Do you know what was missing on your menu? Bread! For a European diner, to have no bread during the meal is unimaginable. So I included black sesame bread crumbs in the mackerel dish.

Kim Maxwell: What inspires you to travel?
Ferran: I visit places for cooking promotions if I think I can learn something there. But if I travel with my wife, it’s very different to travelling with my team. What impressed me after visiting Japan is the greater respect Asians, and the Japanese in particular, have for a dish. Also, the way dining rooms are set out. El Bulli’s dining room isn’t very suitable as it’s too sociable for eating as an individual experience.

Kim Maxwell: What constitutes an ideal eating experience?
Ferran: I was involved with Dokumenta, a contemporary art festival, during 2007, where two mystery guests were sent for dinner at El Bulli over 100 days. These weren’t foodies, but art people.

One of them sent me the most wonderful sentence about her experience. “I went out of El Bulli with a sensation of not having eaten anything dead,” she said. Eating is a very individual experience, so this situation confirmed to me that two diners are the ideal number. In special cases, a group of four or six can work if people are concentrating as professionals. But an experience for two is preferred so as not to loose concentration, as people eat at different speeds at larger tables.

Concentration on a dish is based around the senses – it’s very important. People don’t use their senses enough when in a restaurant with friends. My ideal at El Bulli would be 20 minutes per dish, but with 32 courses it is not possible. The speed of dishes arriving is fast so the information is concentrated. If El Bulli’s creative team of five travels, we eat and study with concentration, and analyse.
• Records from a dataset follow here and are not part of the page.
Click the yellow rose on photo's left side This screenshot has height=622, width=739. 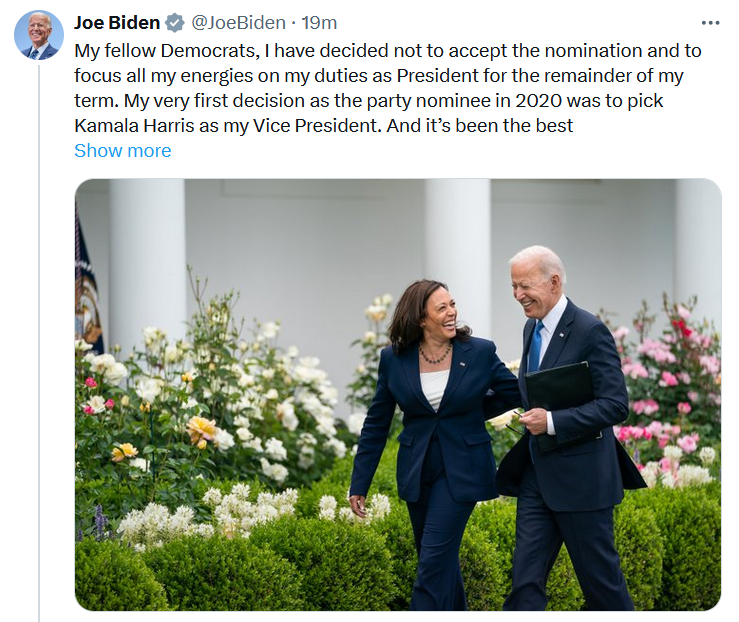pyautogui.click(x=201, y=430)
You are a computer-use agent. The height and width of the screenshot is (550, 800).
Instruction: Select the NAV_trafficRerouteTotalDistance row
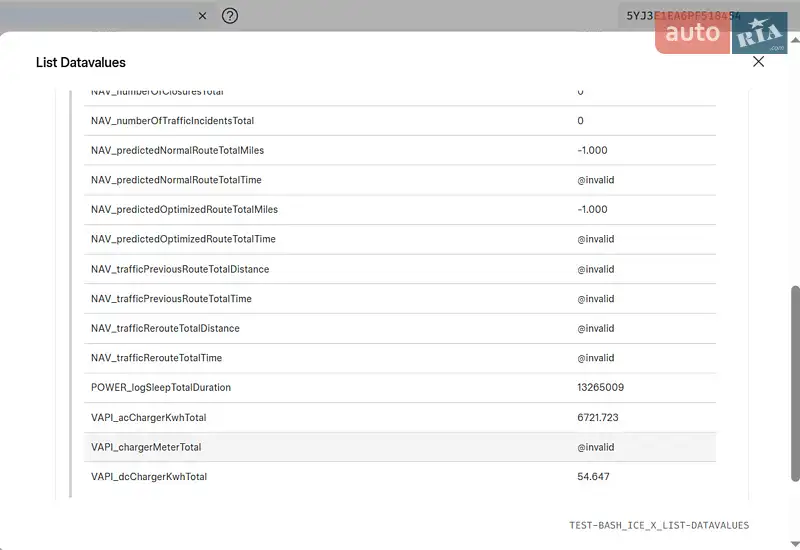165,328
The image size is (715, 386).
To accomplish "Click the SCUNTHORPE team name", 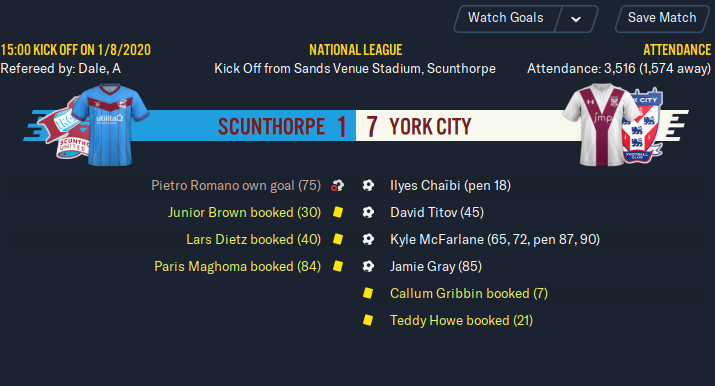I will 271,127.
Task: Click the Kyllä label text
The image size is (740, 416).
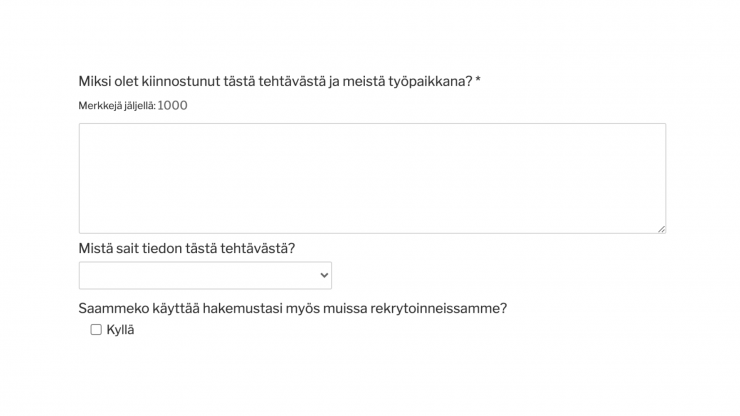Action: point(120,330)

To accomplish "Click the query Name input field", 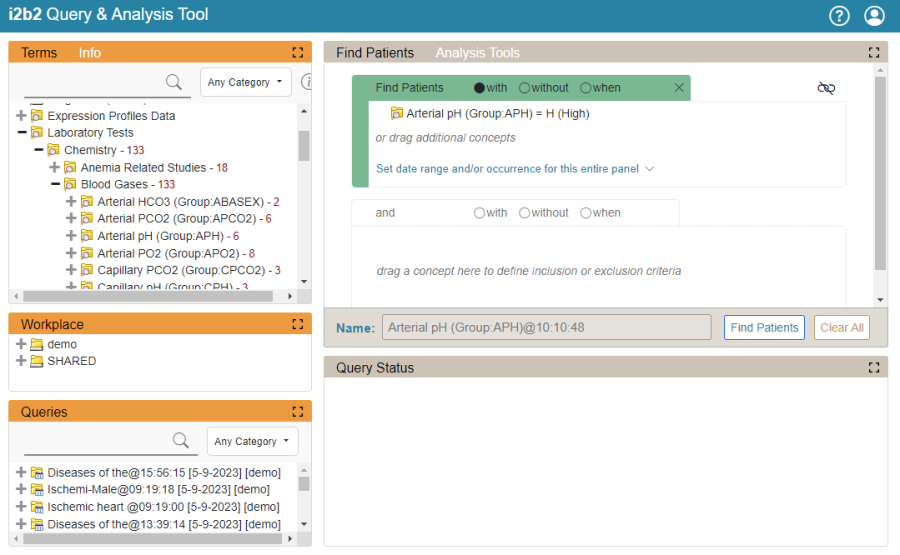I will (546, 327).
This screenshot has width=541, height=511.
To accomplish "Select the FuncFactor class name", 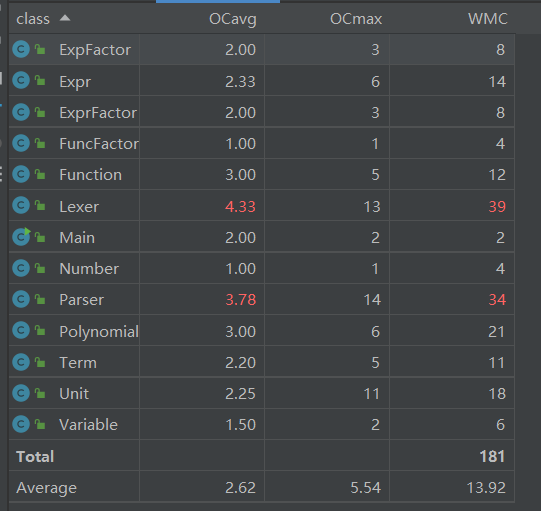I will click(x=99, y=144).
But this is not normal behaviour!

Kim Maxwell: It’s hard to fathom your intention with some dishes, the Parmesan air in Styrofoam, for instance. Is cooking a language everyone can speak?
Ferran: There could be 1000 different meanings, depending on the person opening that Styrofoam box. You could think about 15g of Parmesan air which is very light, but eating it provides the sensation of being heavy. It could be pop art if you were an artist, or similar to a box found in a supermarket. To speak my language of cooking, you have to go through all the steps to understand it. But others who know less can still enjoy it. You don’t always understand a poem, but you can enjoy it. It’s the same with eating.

Kim Maxwell: Could you create the El Bulli experience outside Roses, Spain?
Ferran: I could and I couldn’t. Whatever I can change, I change. What I can’t, I don’t. What’s more important is the format. If I take that format of operating a restaurant every 15 days, I could do this in Roses or in Barcelona. But doing it somewhere else, the food would be different.

EL BULLI, Cala Montjoi, Roses, Spain. The restaurant closed permanently in 2011.